2

Most of the neural net algorithms I'm aware of require multilevel, ANOVA-type categorical features to be preprocessed into a set of dummy (0,1) variables. So, if one has a single categorical feature such as the teams in the NFL (Bears, Packers, Cowboys, etc.) then each level (team) would be transformed into separate 0,1 dummy variables indicating membership of a unit (observation, record, entity). This approach makes NNs computationally feasible but has many drawbacks including:

  • For data with many categorical features possessing many labels, the addition of many irrelevant 0,1 dummy variables

  • Impossibility of summarizing the structure of explained variance

    • For instance, US residential 5 digit zip codes have about 36,000 possible labels. No one cares about the 'impact' of a single zip code 0,1 dummy variable on a target but explaining the overall impact of 'zip codes' is highly likely to be quite relevant to understanding variance structure

Do neural net algorithms exist which are able to handle multilevel categorical features without conversion into dummy variables?

Mike Hunter
  • 9,682
  • 2
  • 20
  • 43
  • May I ask, why are you asking this? – Richard Hardy Mar 13 '18 at 13:16
  • @RichardHardy It's pretty simple really. Decomposing a single categorical feature into a bunch of indicator variables loses a lot of information. To take an extreme example a categorical feature such as US reisdential 5 digit zip code may have as many as 36,000 possible values. No one would care if a single zip code is related to the target variable but knowing that *zip codes* taken as a single factor are strongly predictive of the target would be useful in explaining variance. – Mike Hunter Mar 13 '18 at 13:20
  • I couldn't understand your question properly.
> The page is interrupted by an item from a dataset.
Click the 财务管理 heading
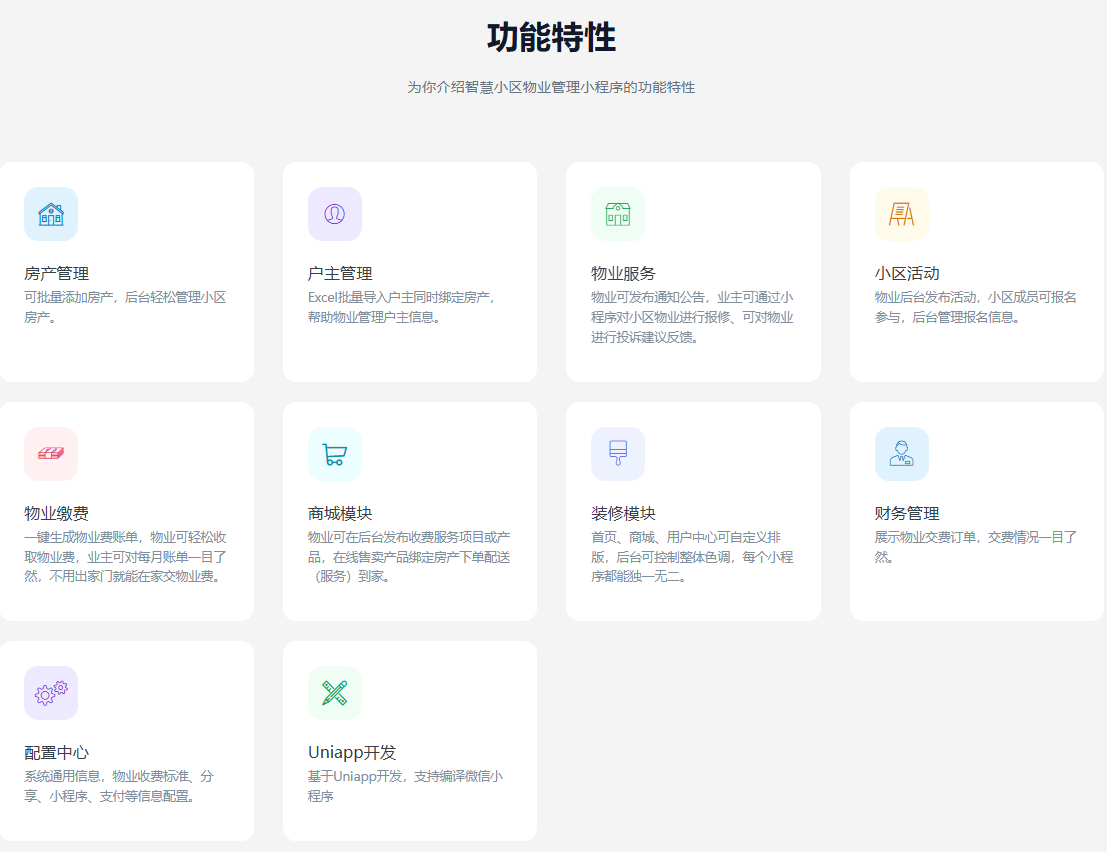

I feel one hot vectors can successfully handle categorical variables... – tired and bored dev Mar 13 '18 at 13:38
  • Interesting. If the categorical variable is nominal, then coding it into dummies should not lead to a loss of information. If it is on a rank scale, then there is the loss of ranking, but perhaps that could be dealt with by building a single feature vector with ranks corresponding to the categorical variable. – Richard Hardy Mar 13 '18 at 13:46
  • @tiredandboreddev Would you say more about 'one hot vectors'? Or link to a paper describing this? – Mike Hunter Mar 13 '18 at 14:16
  • This should help - https://machinelearningmastery.com/why-one-hot-encode-data-in-machine-learning/ – tired and bored dev Mar 13 '18 at 14:20
  • @RichardHardy If I understand you correctly you are saying that converting a categorical feature, e.g., NFL teams, into a rank scaled feature (e.g., Bears=1, Packers=2, Cowboys=3, etc.) is equivalent to treating them as a single ANOVA-type, nominal factor. That doesn't seem correct. – Mike Hunter Mar 13 '18 at 14:21
  • @tiredandboreddev Yeah...that link perfectly illustrates the problem I am trying to solve. 'One hot encoding' is a preprocessing transformation into a set of 0,1 dummy variables that decomposes the information available, e.g., in an ANOVA-type regression. Not only that, it increases the number of features from 1 categorical variable to as many features as there are levels. Unless you know how to *recompose* the disaggregated dummies into a single expression of 'variance accounted for', this is not a solution to my query. – Mike Hunter Mar 13 '18 at 14:25
  • I am making a distinction between rank scale and nominal scale. I do not suggest to rank nominal variables, which is nonsense. If you have a a variable that is on a rank scale, though, then my decomposition (dummies plus one variable reflecting the ranks) might not be entirely equivalent to the original one, but I think it preserves all information there is. – Richard Hardy Mar 13 '18 at 14:33
  • @RichardHardy My view is that there is way more information in terms of variance explained by treating a categorical, ANOVA-type factor as a single entity as opposed to decomposing it into many 0,1 dummy variables using 'one hot encoding' or whatever. The ranking method you're proposing would probably work (i.e., it is programmable) but, in the absence of a more rigorous explanation, seems incomplete, even arbitrary as a solution to *recomposing* the disaggregated dummies back into a single, ANOVA-type factor that would be useful wrt variance explained. It creates as many problems as solved – Mike Hunter Mar 13 '18 at 14:57
  • @RichardHardy Thank you for thinking about my question. – Mike Hunter Mar 13 '18 at 15:05
  • 1
    I find it interesting (+1 and the star is from me). I am wondering if your concerns are mainly computational or mainly information-theoretic, because I do not quite see the problem in the information content (I think there is a bijection between the original rank-scale factor and the dummies+ranks or the original nominal-scale factor and the dummies alone). If they are computational, then perhaps you could highlight that a bit more in your post to steer the discussion in the direction of your interest. – Richard Hardy Mar 13 '18 at 15:53
  • @RichardHardy The CV comment structure does not permit an extended discussion of these issues but my concerns, using your words, are primarily *Information-theoretic* wrt explaining the variance structure inherent in a predictive model whether logistic regression, ML or NNs. This recent paper *Deep Learning for Mortgage Risk* (https://arxiv.org/pdf/1607.02470.pdf) is illustrative of the problems that neural nets have with doing this adequately. The authors' approach leaves huge amounts of unexplained variance on the table by 'one hot encoding' multilevel categorical features. – Mike Hunter Mar 14 '18 at 11:26
  • I suspect this might be either computational or yet another aspect, because the models do not seem to be able to utilize the information effectively even though the information is there. – Richard Hardy Mar 14 '18 at 11:45

0 Answers0